The drummer sat to stage left and in front of the performance area. The other musicians, who were silent, sat to stage right and directly in front of the chorus.

Notes on Audience
They began to applaud in the quiet interval between the drum solo and the resumption of singing, as if they assumed he was ending the performance.


Notes on Performers
Rheine was located on solid ground at a ford on the Ems river. Land to the north toward the North Sea tended to be fen.
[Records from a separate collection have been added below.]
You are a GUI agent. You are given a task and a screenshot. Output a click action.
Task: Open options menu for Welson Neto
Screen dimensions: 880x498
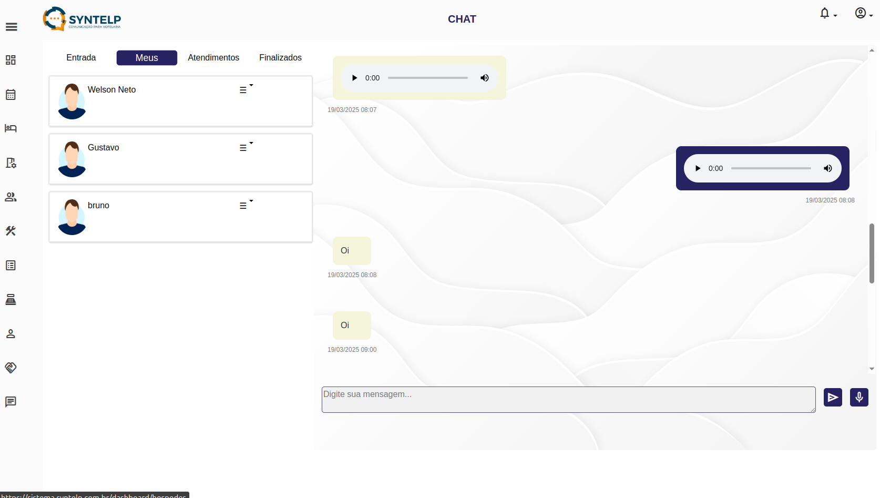point(245,89)
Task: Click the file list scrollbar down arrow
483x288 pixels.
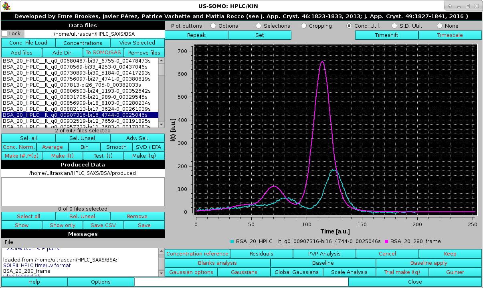Action: tap(162, 125)
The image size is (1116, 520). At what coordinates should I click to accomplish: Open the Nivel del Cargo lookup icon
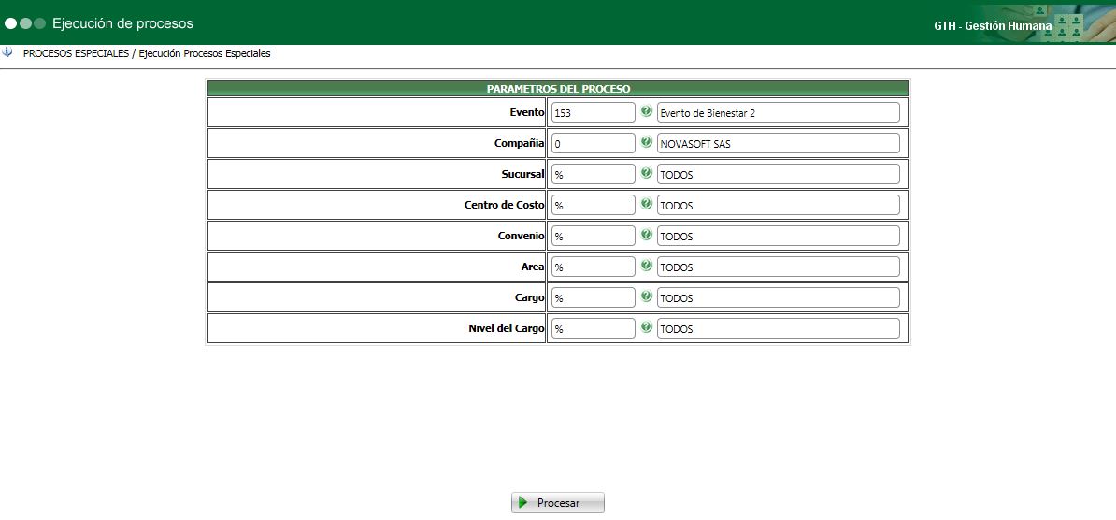point(646,327)
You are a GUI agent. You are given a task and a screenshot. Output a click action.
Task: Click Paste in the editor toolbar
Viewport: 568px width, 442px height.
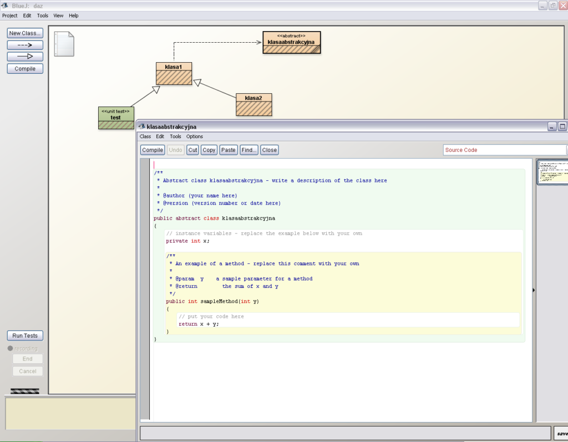pos(229,150)
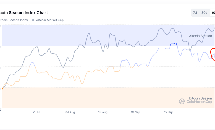Screen dimensions: 215x130
Task: Click the 21 Jul date axis label
Action: click(36, 112)
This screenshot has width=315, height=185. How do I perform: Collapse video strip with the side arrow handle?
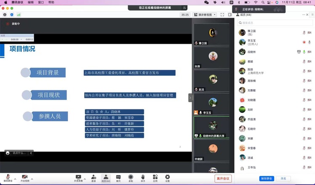point(190,98)

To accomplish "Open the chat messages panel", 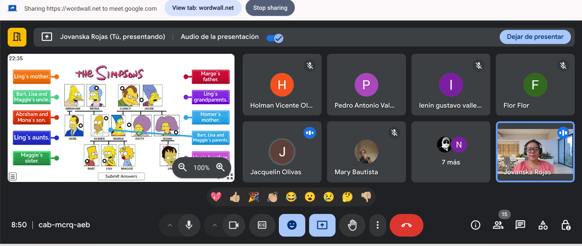I will click(520, 225).
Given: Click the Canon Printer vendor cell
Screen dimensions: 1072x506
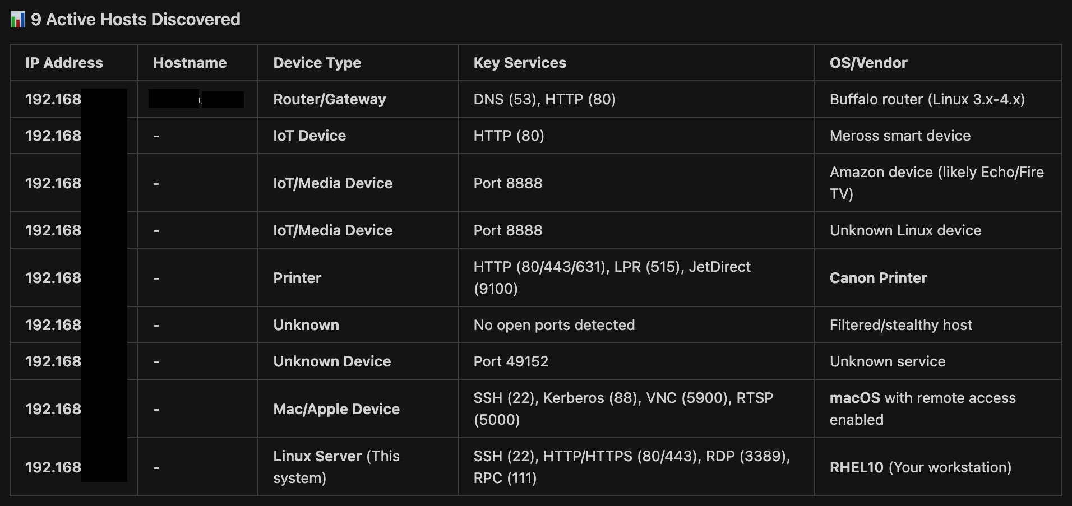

It had been on a natural roadway from earliest times: the first Germanic tribes settled in the area after 500. Charlemagne came through in the early 800s. [5] Lüdiger came from the wetlands of Frisia and aligned himself with the conqueror: he became the first bishop of Münster in 805. [6]


The present church was built in 1950. [7] The date suggested a previous one had been damaged or destroyed during World War II. The Luftwaffe had had a base a few miles north of the city. [8] Great Britain took control of the area after the war. [9] It retained power until 1955, when the West German government was granted sovereignty, [10] and the base was reactivated for helicopters flying relief missions. [11]

Availability
YouTube: uploaded by Gregor Oechtering on 31 March 2008.


End Notes
1. Wikipedia. "Rheine." Toward the end of the Thirty Years War it was attacked by Swedes and Hessians whose "glowing cannonballs set fire to the city" in 1647.

2. Wikipedia. "Prince-Bishopric of Münster." The city was chartered by the bishop in 1327. (Wikipedia, Rheine.)

3. Carawan introduced the verse in We Shall Overcome! New York: Oak Publications, 1963. 85. He and his wife Candie Carawan edited the songbook for the Student Non-Violent Coordinating Committee. The collection was discussed in the post for 5 October 2017.

4. German Wikipedia. "St. Ludgerus (Rheine)."

5. Wikipedia. "County of Bentheim."

6. Francis Mershman. "St. Ludger." The Catholic Encyclopedia. Edited by Charles George Herbermann, et alia. New York: Robert Appleton Company, 1910. Volume 9.

7. German Wikipedia.

8. Wikipedia. "Rheine-Bentlage Air Base."

9. Wikipedia. "Westphalia." The Hanovers had seized control of the neighboring county of Bentheim-Bentheim in 1753, and no doubt the House of Windsor still felt it had legitimate claims on the area. Bentheim-Steinfurt, which contained Rheime, had been separated frm Bentheim-Bentheim in 1643.

10. Wikipedia. "Allied-occupied Germany."

11. Wikipedia, Rheine-Bentlage. After the unification of Germany in 1990, the men at the base were assigned to peacekeeping forces. The forces were reduced in 2012.